Top fossils discoveries of 2017

 

Skeletal anatomy of Shringasaurus indicus (From Sengupta et al., 2017)

On April 22, 2017, the March for Science reunited more than a million persons worldwide to protest against the attack on science, budget cuts and censorship. A fight that doesn’t over yet. But despite all that, 2017 was also an extraordinary year for palaeontological discoveries. My top list includes:

• Borealopelta

Holotype of Borealopelta markmitchelli

Borealopelta markmitchelli, from the Early Cretaceous of Alberta, is a three-dimensionally preserved ankylosaurian,  discovered in the Suncor Millennium Mine in Canada. The generic name Borealopelta is derived from “borealis” (Latin, “northern”) and “pelta” (Greek, “shield”). The holotype (TMP 2011.033.0001), with an estimated living mass of 1,300 kg, is an articulated specimen preserving the head, neck, most of the trunk and sacrum, a complete right and a partial left forelimb and manus, and partial pes. The skull is covered in dermal plates, which are overlain by their associated epidermal scales. Cervical and thoracic osteoderms form continuous transverse rows completely separated by transverse rows of polygonal basement scale. Osteoderms are covered by a thick, dark gray to black organic layer, representing the original, diagenetically altered, keratinous epidermal scales. The distribution of the film correlates well to the expected distribution of melanin, a pigment present in some vertebrate integumentary structures. The keratinized tissues in this nodosaur are heavily pigmented. The possible presence of eumelanin and pheomelanin, suggested it had reddish-brown camouflage. The evidence of countershading in a large, heavily armored herbivorous dinosaur also provides a unique insight into the predator-prey dynamic of the Cretaceous Period.

• Isaberrysaura

 

Isaberrysaura skull in lateral view and maxillary teeth (Adapted from Salgado et al., 2017)

 

Isaberrysaura mollensis gen. et sp. nov. is the first dinosaur recovered in the marine-deltaic deposits of the Los Molles Formation (Neuquén Province, Argentina), and the first neornithischian dinosaur known from the Jurassic of South America. The holotype of Isaberrysaura is an incomplete articulated skeleton with an almost complete skull, and a partial postcranium consisting of 6 cervical vertebrae, 15 dorsal vertebrae, a sacrum with a partial ilium and an apparently complete pubis, 9 caudal vertebrae, part of a scapula, ribs, and unidentifiable fragments. One of the most notable features of the discovery is the presence of permineralized seeds in the middle-posterior part of the thoracic cavity. The seeds were assigned to the Cycadales (Zamiineae) on the basis of a well-defined coronula in the micropylar region. The findings suggest the hypothesis of interactions (endozoochory) between cycads and dinosaurs, especially in the dispersion of seeds.

•  Junornis 

 

Holotype of Junornis houi. From Chiappe et. al; 2017)

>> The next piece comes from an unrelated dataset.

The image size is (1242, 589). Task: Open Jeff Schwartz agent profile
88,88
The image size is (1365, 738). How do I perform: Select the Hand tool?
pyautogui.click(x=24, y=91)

Junornis houi, from the Yixian Formation of eastern Inner Mongolia, represents a new addition to the enantiornithine diversity of the Jehol Biota. The holotype (BMNHC-PH 919; Beijing Museum of Natural History), from the Early Cretaceous (~ 126±4 mya) of Yixian Formation,  is a nearly complete and articulated skeleton contained in two slabs, and surrounded by feather impressions defining the surface of its wings and body outline. Based on the well-preserved skeleton and exquisite plumage of Junornis, it was possible  make some estimation of its flight capacity. The body and wings of this bird were similar to those of modern passeriforms such as Alauda arvensis. 

• Shringasaurus

Cranial anatomy of Shringasaurus indicus

In the aftermath of the Permo-Triassic mass extinction (~252 Ma), well diversified archosauromorph groups appear for the first time in the fossil record, including aquatic or semi aquatic forms, highly specialized herbivores, and massive predators. Allokotosaurians, meaning “strange reptiles” in Greek, comprise a bizarre suite of herbivorous archosauromorphs with a high disparity of craniodental features. Shringasaurus indicus, from the early Middle Triassic of India, is a new representative of the Allokotosauria. The generic name is derived from ‘Śṛṅga’ (Shringa), horn (ancient Sanskrit), and ‘sauros’ (σαῦρος), lizard (ancient Greek), referring to the horned skull.  The species name ‘indicus’, refers to the country where it was discovered. The holotype ISIR (Indian Statistical Institute, Reptile, India) 780, consist of a partial skull roof (prefrontal, frontal, postfrontal, and parietal) with a pair of large supraorbital horns. The fossil bones have been collected from the Denwa Formation of the Satpura Gondwana Basin. At least seven individuals of different ontogenetic stages were excavated in the same area. Most of them were disarticulated, with exception of a partially articulated skeleton.

• Patagotitan 

Patagotitan reconstruction (Image: Diego Pol)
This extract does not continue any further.